Dos analistas del diario Financial Times escribieron un artículo sobre los créditos que el gobierno británico ha dado a las pequeñas empresas. Luego de entrevistar a diversos banqueros, concluyen que al menos una quinta parte de los mismos están destinados a incumplirse. Les preocupa porque, dicen, esto se traducirá en “grandes costos para los contribuyentes”. La autoridad británica respondió con una parca declaración en la que asegura que la otra opción era no hacer nada y dejar que decenas de miles de pequeños negocios quebraran de forma rápida e inevitable. Lo interesante del debate, creo, es la visión que se tiene del papel del Estado en la economía y sus funciones principales.

La pandemia no cambiará todo el mundo para siempre, como algunos han anticipado. Eso me parece una exageración mística. Las personas tenemos una resiliencia enorme para regresar a los viejos hábitos cuando la percepción de crisis se agota. Pero es un hecho que algunas cosas sí cambiarán, y sobre todo, que muchas ideas que se daban por sentadas sobre nuestro arreglo político y económico están siendo puestas en tela de juicio. Y con razón.

La principal pesadumbre de los analistas financieros ortodoxos es que los créditos gubernamentales se están otorgando a todos los que lo necesitan, por esa razón y sin mayor calificación; es decir, no se está realizando un estudio de riesgo de los deudores a la manera que lo hace la banca comercial. En México, huelga decir, se han instrumentado programas semejantes a nivel federal y local. En su arista más conocida, se ha vuelto popular la expresión de créditos a la palabra.
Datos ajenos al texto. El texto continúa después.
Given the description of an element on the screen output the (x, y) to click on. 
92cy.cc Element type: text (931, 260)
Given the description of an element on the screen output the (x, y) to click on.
Lo que subyace en el desasosiego de algunos actores es que la pandemia ha obligado a redefinir los límites del Estado, el mercado y la relación que existe entre ellos. Muchos quisieran que se combatieran los efectos económicos del encierro global con los instrumentos de siempre, pero es inviable. Acaban siendo modelos llenos de supuestos que no existen. Otros están tratando de diseñar, al vapor, manifiestos ideológicos disfrazados de planes técnicos, donde salvándolos a ellos se salva a todos los demás. Ningún gobierno ha mordido el anzuelo. En el mejor de los casos, los gobiernos que tienen dinero y crédito a tasa cero a manos llenas (como Japón o Canadá) están dando dinero a todos en lo que se disipa la niebla, sin preocuparse demasiado por las consecuencias de ese dinero en específico, en el mediano plazo.

Lo que escandaliza a tantos es que se conciba al Estado como una entidad que ayude a las personas de escasos recursos y a las unidades económicas más vulnerables, con una lógica ajena a la de la rentabilidad financiera. Hasta ahora se ha creído que la misión del Estado es no meterse en nada más que en lo que el consenso de los grandes capitales le exige: seguridad para las transacciones y comercio, impartición de justicia para cumplimiento de contratos, y salvaguarda de los mercados financieros cuando las burbujas especulativas revientan. Liberalismo clásico leído a medias.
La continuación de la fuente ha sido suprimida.